Копеноль гордо поклонился его высокопреосвященству, и тому поневоле пришлось ответить на приветствие всемогущего горожанина. Поистине, подумал про себя кардинал, фландрское посольство представляло собой скопище всевозможного сброда.

Однако неприятности кардинала на этом не кончились. Через несколько минут его высокопреосвященство заметил нахального нищего, который уже перебрался с мраморного стола на возвышение и преспокойно уселся на краю, скрестив ноги. Это была неслыханная дерзость, и кардинал обернулся, чтобы позвать стражу.

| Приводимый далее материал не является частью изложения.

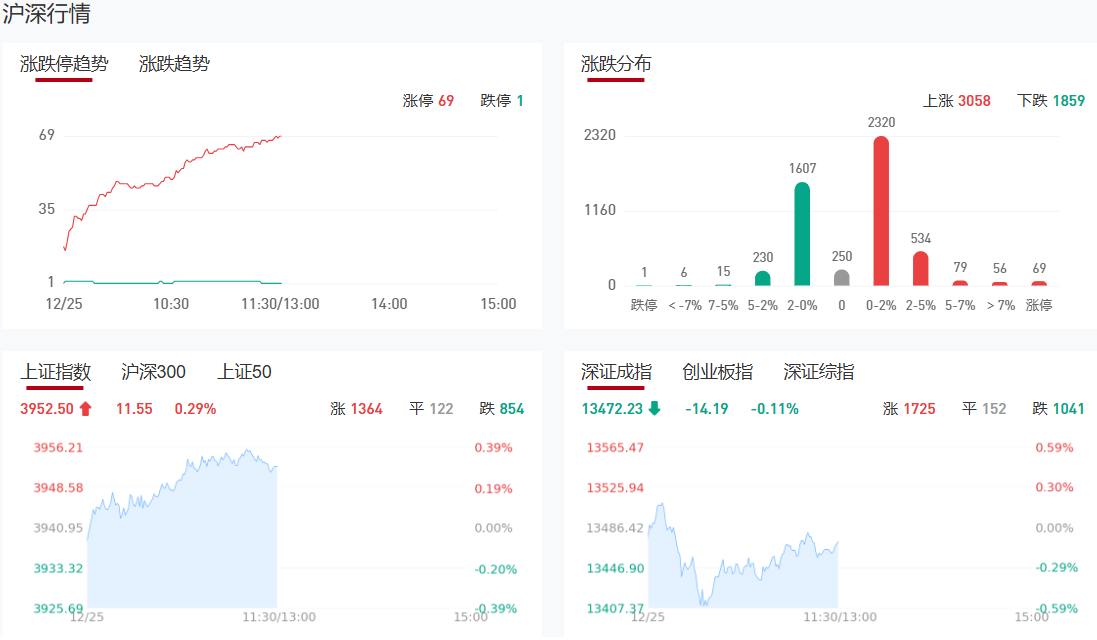Select the 深证成指 tab
Screen dimensions: 1097x640
(616, 372)
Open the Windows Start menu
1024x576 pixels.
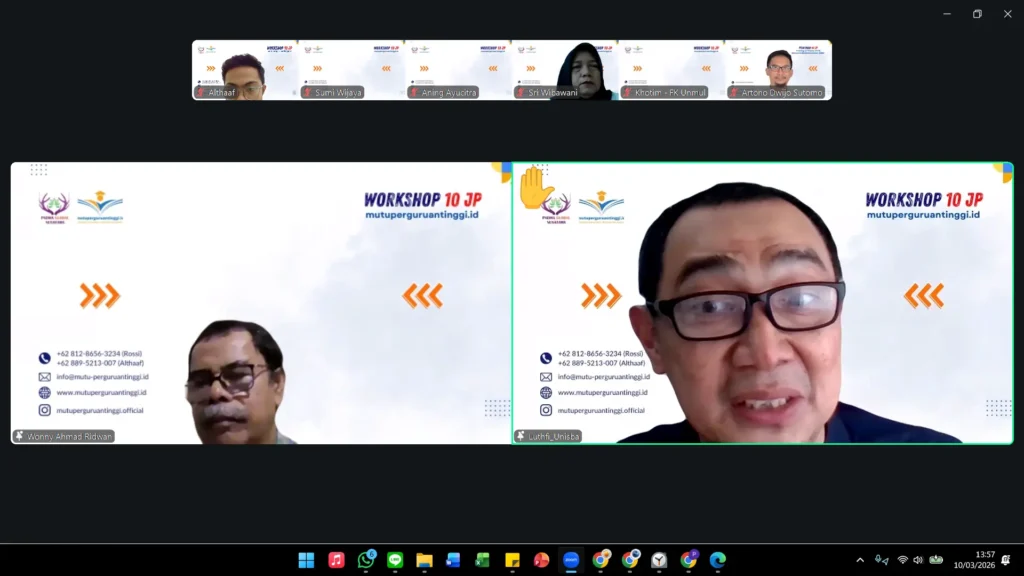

Каково же было его изумление, когда посол Копеноль, пристально взглянув на оборванца, вдруг подошел к нему и дружески хлопнул по прикрытому рубищем плечу. Чулочник и нищий принялись оживленно перешептываться. Необычность этой сцены вызвала у публики такой взрыв безудержного веселья, что кардинал не мог не вмешаться.

– Мэтр Копеноль! – повысил голос его высокопреосвященство. – чем вы заняты?